# [What you should do]
Pictures do not belong in the copy; restate the records below word for word.

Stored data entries
::::
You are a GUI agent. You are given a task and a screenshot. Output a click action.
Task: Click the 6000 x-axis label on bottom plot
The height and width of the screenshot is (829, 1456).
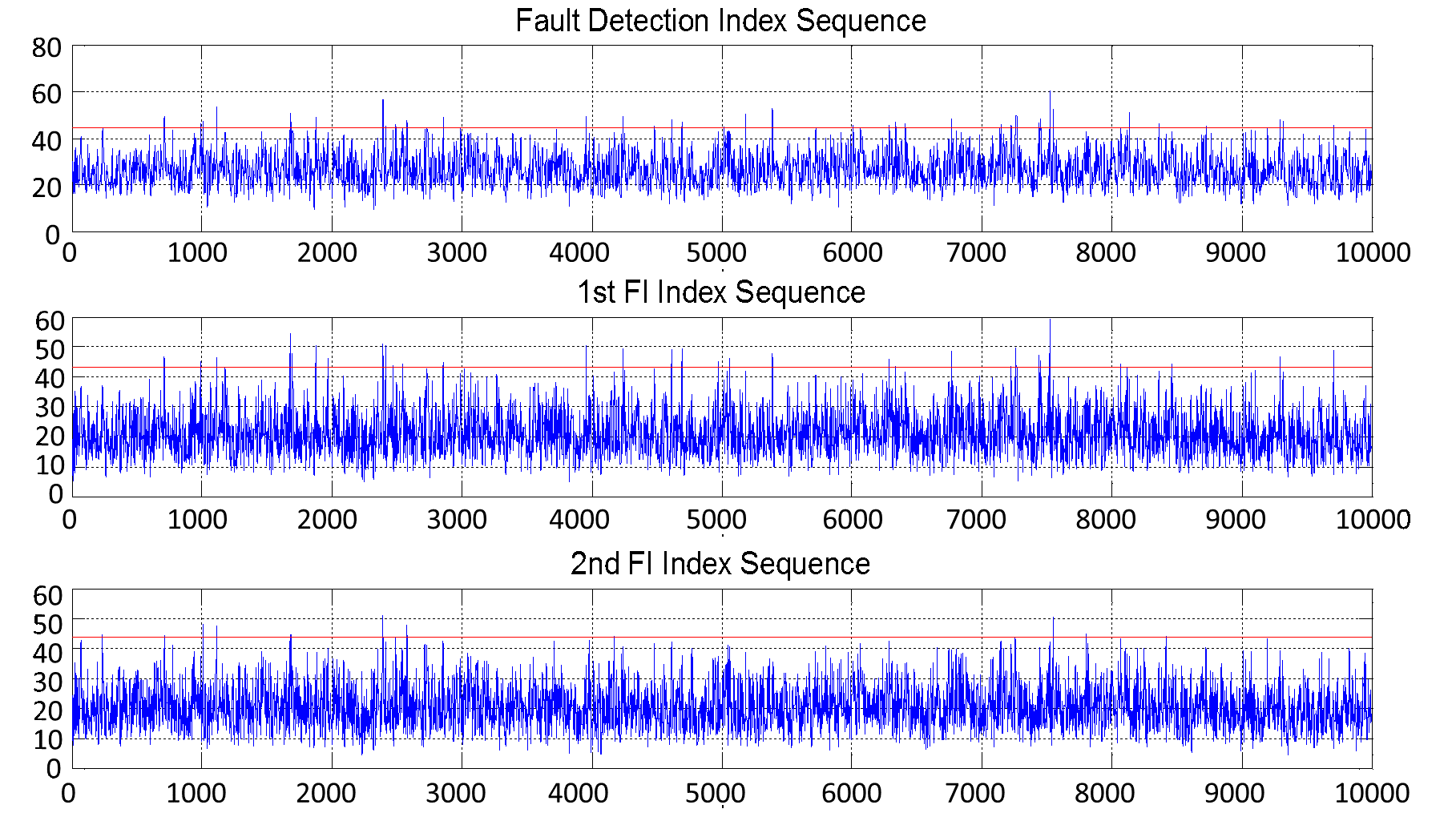pyautogui.click(x=852, y=794)
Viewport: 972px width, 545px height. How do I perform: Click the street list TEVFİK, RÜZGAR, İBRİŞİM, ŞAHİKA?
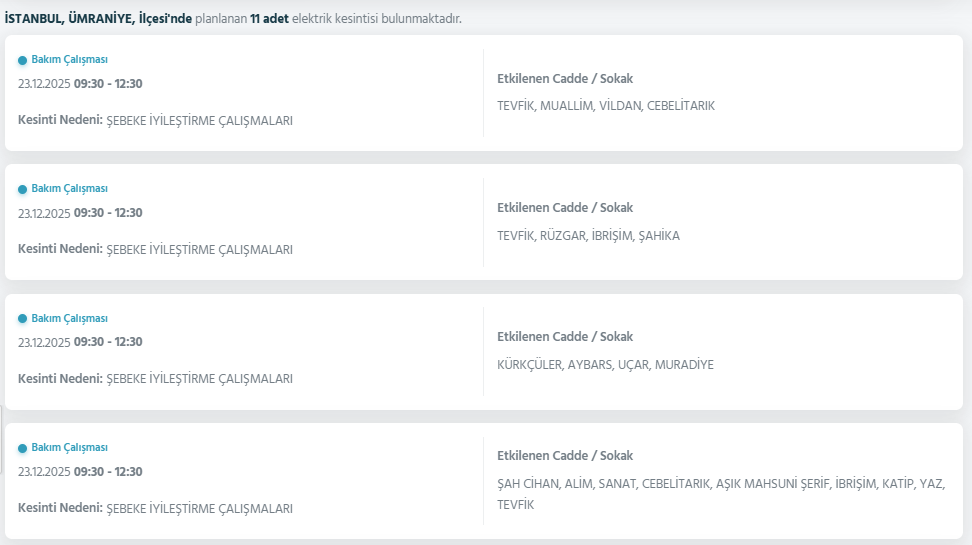(588, 236)
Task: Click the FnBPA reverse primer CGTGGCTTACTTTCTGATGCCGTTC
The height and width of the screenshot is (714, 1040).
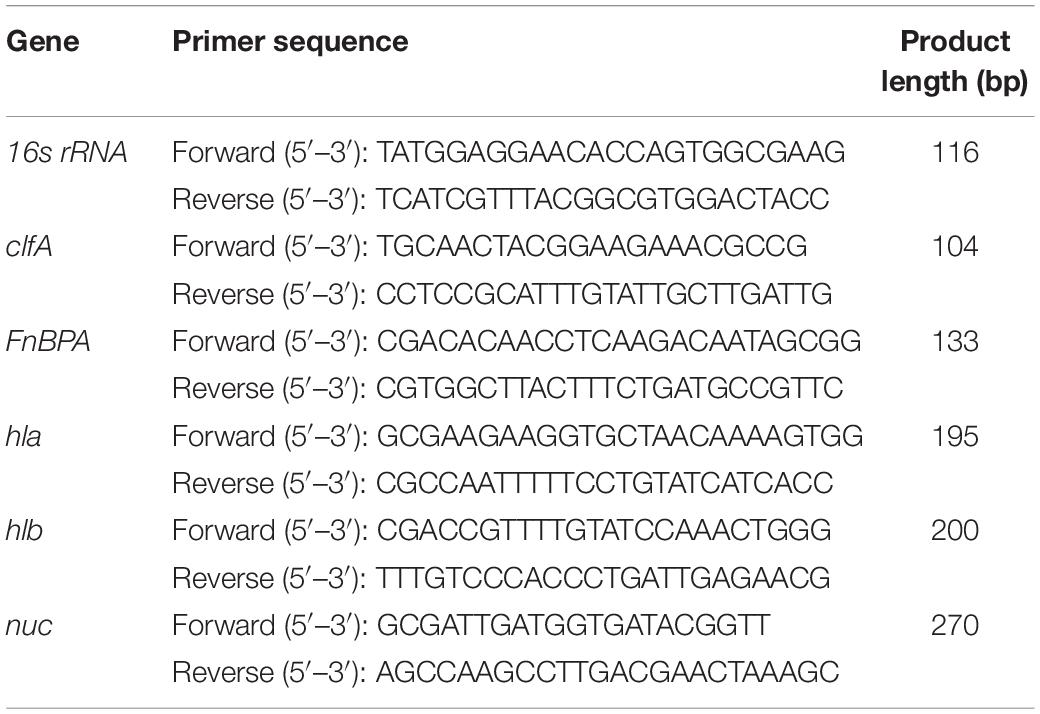Action: tap(610, 389)
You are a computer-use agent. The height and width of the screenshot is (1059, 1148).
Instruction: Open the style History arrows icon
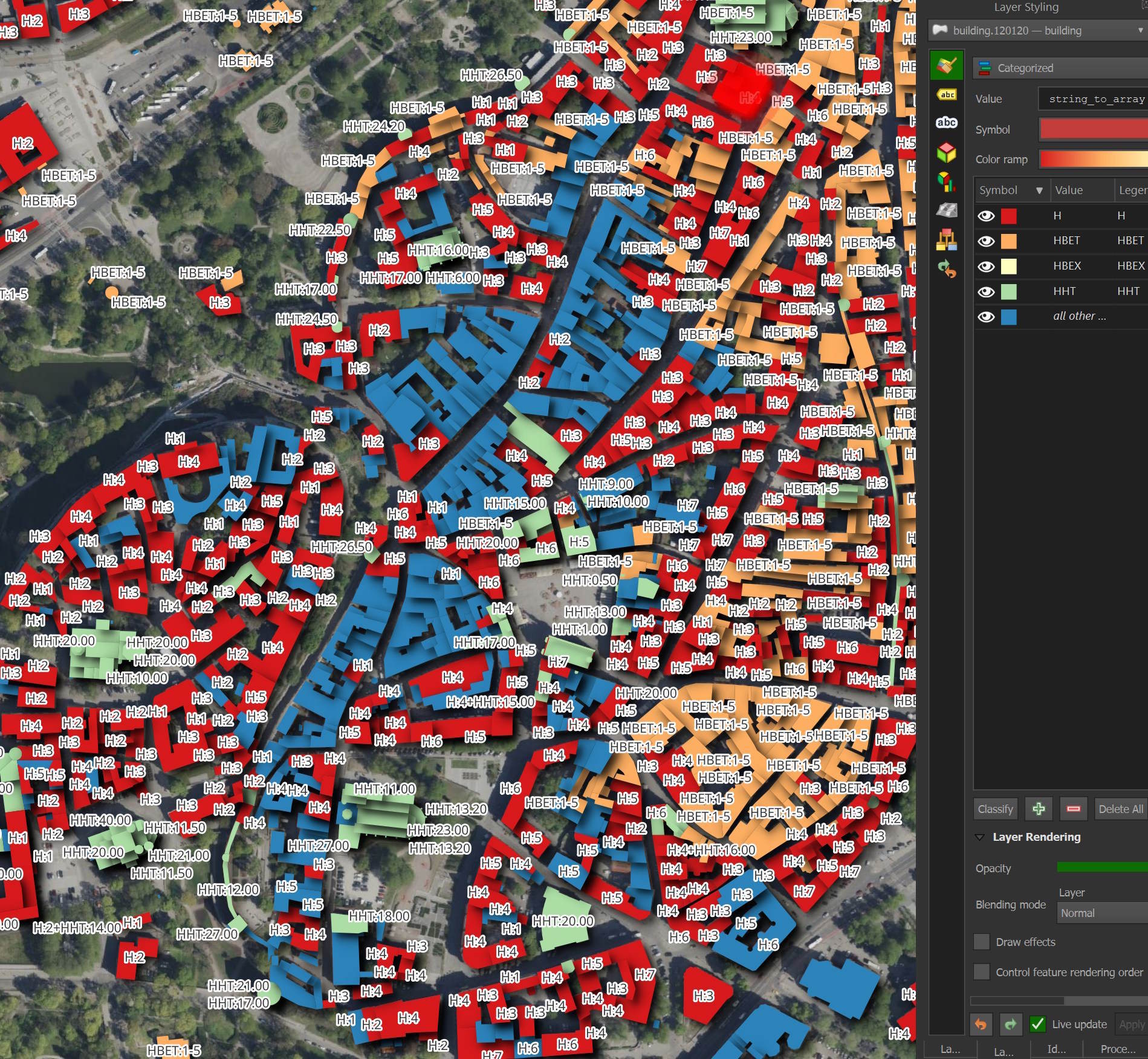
::::
# [Response for this exercise]
You are a GUI agent. You are given a task and a screenshot. Output a click action.
Task: Click the 6000 x-axis label on bottom plot
The height and width of the screenshot is (829, 1456).
pyautogui.click(x=852, y=794)
Viewport: 972px width, 545px height. How do I perform: Click the street list TEVFİK, RÜZGAR, İBRİŞİM, ŞAHİKA?
(588, 236)
Task: Click the FnBPA reverse primer CGTGGCTTACTTTCTGATGCCGTTC
The height and width of the screenshot is (714, 1040).
Action: tap(610, 389)
You are a computer-use agent. The height and width of the screenshot is (1059, 1148).
Instruction: Open the style History arrows icon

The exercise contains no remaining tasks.